Members of ACIP noted that they didn’t want to vote for or against the use of the vaccine, they just didn’t have enough information.
“I do not want to vote on this issue today,” said Beth Bell, a clinical professor at the University of Washington in Seattle, at the meeting. “I do not want to vote not to recommend the vaccine – I think that is not really something I necessarily believe. I just don’t feel there’s enough information to make an evidence-based decision.
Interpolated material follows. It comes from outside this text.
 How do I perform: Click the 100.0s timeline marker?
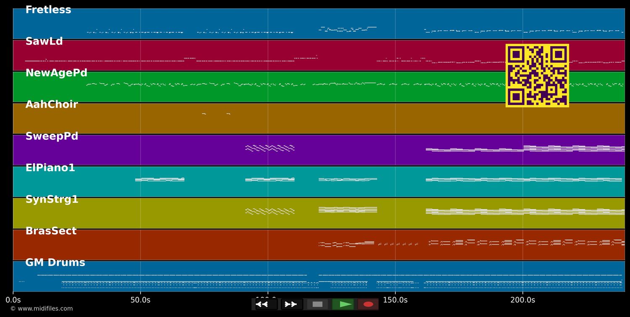268,300
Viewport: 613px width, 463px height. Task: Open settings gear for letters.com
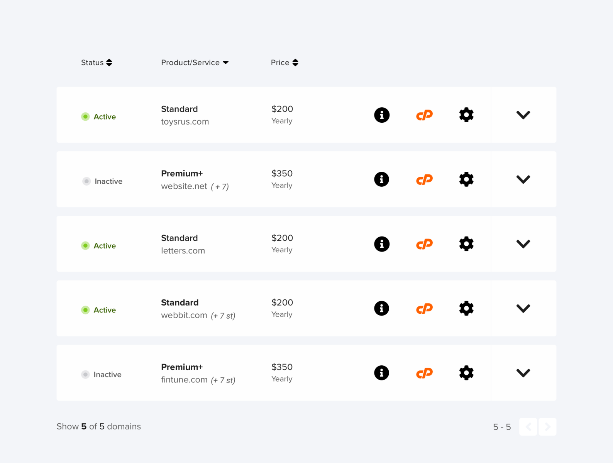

We won’t have all the information, but I think there are some things that we can gather relatively quickly, which all have to do with the benefit/risk balance.”
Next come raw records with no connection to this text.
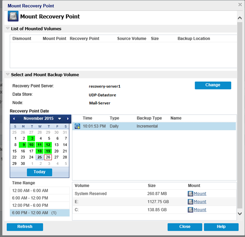Viewport: 245px width, 237px height.
Task: Click the Mount Recovery Point header drive icon
Action: pyautogui.click(x=13, y=16)
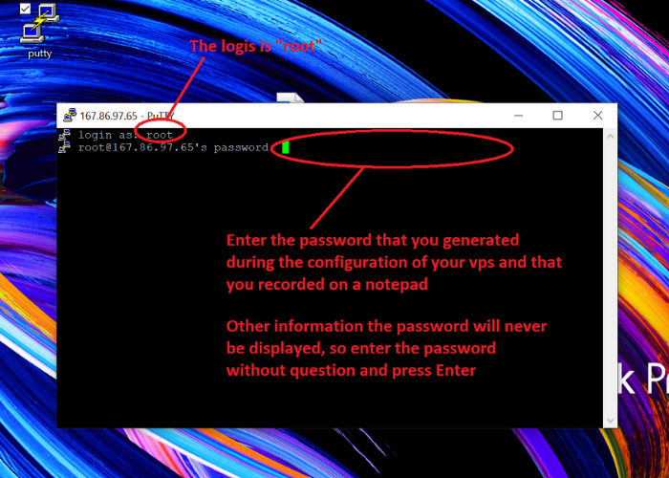
Task: Open the putty desktop shortcut icon
Action: coord(40,24)
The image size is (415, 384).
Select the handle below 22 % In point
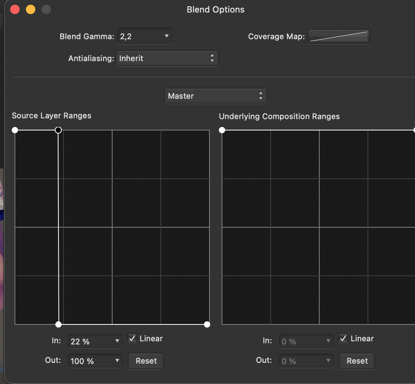(x=59, y=324)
One thing Bell also noted was that it was not clear if the blood clots observed in the people who received the J&J vaccine were the same as the ones seen in the UK and Europe in people who received the AstraZeneca vaccine.
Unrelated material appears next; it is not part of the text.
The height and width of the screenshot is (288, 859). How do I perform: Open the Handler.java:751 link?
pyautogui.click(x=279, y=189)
The vaccines have not been definitively tied to the clots, and there are currently only theories as to why the vaccines might cause these rare blood clots.
The J&J and AstraZeneca vaccines are built on an adenovirus, one from chimpanzees for the AstraZeneca, human for J&J. The adenovirus is a common cold virus, and is used as a vector to carry a gene for the COVID-19 virus’s spike protein. Once injected, it manufactures the spike protein, where the immune system is programmed to identify it and attack it if it sees it again.
Although there is not enough data to know for certain, the predominant theory to the blood clots is an unusual and rare immune response similar to heparin-induced thrombocytopenia (HIT). In HIT, the immune system produces reacts to a complex of heparin and platelet factor 4 (PF4), which results in platelets clotting. There is some evidence that the patients involved had antibodies to PF4.
University of Greifswald (Germany) researchers began calling the mechanism of clots in the AstraZeneca case vaccine-induced prothrombotic immune thrombocytopenia, but are now calling it vaccine-induced immune thrombotic thrombocytopenia (VITT). There is currently not enough data to know if this is correct or if the clots associated with the J&J vaccine have a similar mechanism, assuming that the vaccine is the cause of the clots.
DNA has a negative charge, just like heparin, which might help in binding it to PF4, which has a positive charge. That bound complex may trigger the production of antibodies, which could flag the body to increase blood coagulation.
But they also theorize that these patients may have antibodies already present and the vaccines just boost them. Additional work will need to be conducted.
Not all members of the committee supported the pause.
“We are in a situation where not making a decision is tantamount to making a decision,” Nirav Shah, director of Maine’s Center for Disease Control and Prevention and representative for the Association of State and Territorial Health Officials, said.
Camille Kotton of Massachusetts General Hospital and Harvard Medical School also questioned the pause. “Putting the vaccine on pause for those of us that are frontline health care workers has really been devastating. I agree in general that we don’t have data to make a decision at this time. But we were planning on using this vaccine in the state of Massachusetts for people who are homebound and otherwise not able to get a vaccine. We were planning on using it for our vulnerable in-patient population often with many comorbidities and at high risk for disease but who haven’t been able to get vaccinated otherwise. And then it was certainly going to be used in what may be otherwise underserved populations or populations that aren’t able to get mRNA vaccines.”
Another member of ACIP, Paul Offit, director of the Vaccine Education Center at Children’s Hospital of Philadelphia called it “an unfortunate non-decision.”
He went on to say, “One thing they could have said was, ‘Just explain to people that there is this very rare, but very real side effect, remembering that of every million people that get Covid, 1,850 will die.’ There are no risk-free choices —just choices to take different risks.”